__What the task asks__
If a line below includes the string "heading", copy it.

__Extracted records__
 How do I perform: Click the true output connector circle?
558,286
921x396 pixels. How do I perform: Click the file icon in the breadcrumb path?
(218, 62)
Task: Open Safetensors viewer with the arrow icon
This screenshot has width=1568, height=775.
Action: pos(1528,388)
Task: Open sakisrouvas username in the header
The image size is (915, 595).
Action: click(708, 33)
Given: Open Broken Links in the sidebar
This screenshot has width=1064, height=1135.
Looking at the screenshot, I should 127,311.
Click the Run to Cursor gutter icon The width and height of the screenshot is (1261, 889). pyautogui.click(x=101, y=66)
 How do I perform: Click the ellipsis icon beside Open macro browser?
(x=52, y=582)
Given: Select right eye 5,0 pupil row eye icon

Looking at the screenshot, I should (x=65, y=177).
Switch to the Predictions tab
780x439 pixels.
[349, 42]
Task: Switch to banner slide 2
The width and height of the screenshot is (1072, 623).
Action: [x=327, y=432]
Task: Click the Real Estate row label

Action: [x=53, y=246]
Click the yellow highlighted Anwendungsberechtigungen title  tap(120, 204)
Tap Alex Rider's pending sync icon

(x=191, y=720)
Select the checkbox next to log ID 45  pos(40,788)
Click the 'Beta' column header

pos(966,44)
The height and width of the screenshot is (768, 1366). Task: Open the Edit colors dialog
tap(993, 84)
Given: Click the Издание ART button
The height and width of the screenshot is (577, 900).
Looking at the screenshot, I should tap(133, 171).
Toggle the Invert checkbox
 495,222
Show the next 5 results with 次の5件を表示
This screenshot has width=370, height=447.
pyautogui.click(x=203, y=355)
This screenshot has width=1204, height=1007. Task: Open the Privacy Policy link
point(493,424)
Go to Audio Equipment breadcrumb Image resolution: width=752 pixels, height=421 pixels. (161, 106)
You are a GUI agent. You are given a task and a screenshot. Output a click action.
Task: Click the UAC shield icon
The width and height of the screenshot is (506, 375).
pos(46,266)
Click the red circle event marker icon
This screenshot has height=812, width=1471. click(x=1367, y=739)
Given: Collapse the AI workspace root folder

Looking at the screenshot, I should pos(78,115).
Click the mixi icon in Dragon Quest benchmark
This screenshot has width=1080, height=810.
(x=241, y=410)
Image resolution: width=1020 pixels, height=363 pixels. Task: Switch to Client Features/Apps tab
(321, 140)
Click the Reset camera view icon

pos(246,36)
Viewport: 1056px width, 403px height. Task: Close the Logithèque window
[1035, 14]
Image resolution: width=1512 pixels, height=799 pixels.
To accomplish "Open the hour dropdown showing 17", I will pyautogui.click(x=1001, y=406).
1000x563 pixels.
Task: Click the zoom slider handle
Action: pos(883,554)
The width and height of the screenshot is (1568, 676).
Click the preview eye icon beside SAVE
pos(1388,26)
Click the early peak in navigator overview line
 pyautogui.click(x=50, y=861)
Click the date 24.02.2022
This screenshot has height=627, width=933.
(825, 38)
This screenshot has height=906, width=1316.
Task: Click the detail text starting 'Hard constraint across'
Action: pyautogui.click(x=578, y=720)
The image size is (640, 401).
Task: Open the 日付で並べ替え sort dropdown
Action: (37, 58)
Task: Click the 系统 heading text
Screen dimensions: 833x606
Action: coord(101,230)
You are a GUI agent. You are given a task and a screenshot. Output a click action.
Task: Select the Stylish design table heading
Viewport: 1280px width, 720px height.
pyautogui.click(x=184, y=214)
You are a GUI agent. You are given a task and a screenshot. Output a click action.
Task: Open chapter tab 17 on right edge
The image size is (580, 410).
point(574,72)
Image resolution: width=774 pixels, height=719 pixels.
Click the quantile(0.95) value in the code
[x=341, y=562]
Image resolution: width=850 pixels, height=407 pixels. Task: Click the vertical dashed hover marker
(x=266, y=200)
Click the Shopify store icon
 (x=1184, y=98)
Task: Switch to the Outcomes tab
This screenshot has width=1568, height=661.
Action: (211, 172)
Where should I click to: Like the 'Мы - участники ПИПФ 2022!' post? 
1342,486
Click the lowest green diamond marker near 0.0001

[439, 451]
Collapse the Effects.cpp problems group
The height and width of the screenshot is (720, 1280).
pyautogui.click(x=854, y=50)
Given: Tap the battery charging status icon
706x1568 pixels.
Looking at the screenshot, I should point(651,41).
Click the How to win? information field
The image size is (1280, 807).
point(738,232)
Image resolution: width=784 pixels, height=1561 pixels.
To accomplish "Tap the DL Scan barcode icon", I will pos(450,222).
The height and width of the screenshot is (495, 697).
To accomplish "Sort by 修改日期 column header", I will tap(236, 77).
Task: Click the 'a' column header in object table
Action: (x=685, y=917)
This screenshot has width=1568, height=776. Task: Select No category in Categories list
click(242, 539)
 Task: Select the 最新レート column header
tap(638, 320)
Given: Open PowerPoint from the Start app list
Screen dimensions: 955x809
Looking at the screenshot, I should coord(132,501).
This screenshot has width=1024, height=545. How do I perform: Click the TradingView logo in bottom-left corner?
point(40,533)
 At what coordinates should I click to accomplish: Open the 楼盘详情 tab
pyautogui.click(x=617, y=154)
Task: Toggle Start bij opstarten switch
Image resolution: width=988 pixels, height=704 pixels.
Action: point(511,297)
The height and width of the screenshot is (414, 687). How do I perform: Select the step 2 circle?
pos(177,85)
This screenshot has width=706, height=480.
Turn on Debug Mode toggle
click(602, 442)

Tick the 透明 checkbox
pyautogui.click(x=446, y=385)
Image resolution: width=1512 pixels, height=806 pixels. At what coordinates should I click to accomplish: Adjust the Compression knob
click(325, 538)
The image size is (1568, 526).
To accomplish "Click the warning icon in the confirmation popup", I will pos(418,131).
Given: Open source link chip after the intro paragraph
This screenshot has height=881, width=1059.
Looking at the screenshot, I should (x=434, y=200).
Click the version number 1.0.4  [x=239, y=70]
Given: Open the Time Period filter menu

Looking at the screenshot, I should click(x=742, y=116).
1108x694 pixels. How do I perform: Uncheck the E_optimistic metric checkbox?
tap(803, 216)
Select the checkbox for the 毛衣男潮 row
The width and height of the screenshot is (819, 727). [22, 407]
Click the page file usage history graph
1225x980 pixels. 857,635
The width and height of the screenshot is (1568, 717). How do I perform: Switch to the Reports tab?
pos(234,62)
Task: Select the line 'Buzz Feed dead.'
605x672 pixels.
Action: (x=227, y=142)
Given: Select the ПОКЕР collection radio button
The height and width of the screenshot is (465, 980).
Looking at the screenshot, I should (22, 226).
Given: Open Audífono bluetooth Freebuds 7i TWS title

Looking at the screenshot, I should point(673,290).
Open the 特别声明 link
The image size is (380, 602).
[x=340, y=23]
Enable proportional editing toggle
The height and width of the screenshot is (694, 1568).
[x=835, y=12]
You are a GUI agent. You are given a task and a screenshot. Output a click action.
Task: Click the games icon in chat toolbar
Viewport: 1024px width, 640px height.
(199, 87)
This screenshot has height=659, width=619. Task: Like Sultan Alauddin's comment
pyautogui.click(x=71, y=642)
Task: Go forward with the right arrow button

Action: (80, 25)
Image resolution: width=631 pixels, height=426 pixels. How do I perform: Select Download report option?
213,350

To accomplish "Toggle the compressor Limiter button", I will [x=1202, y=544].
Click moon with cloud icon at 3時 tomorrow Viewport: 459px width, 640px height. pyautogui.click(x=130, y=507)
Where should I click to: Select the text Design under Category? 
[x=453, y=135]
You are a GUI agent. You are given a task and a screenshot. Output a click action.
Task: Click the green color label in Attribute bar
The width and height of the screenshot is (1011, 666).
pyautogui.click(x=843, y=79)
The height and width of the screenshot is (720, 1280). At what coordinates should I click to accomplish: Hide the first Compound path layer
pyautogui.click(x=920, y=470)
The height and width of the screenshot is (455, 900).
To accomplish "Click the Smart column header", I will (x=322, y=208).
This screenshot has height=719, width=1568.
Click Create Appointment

__Solution__
Task: Click the 系统 heading text
Task: Select the Stylish design table heading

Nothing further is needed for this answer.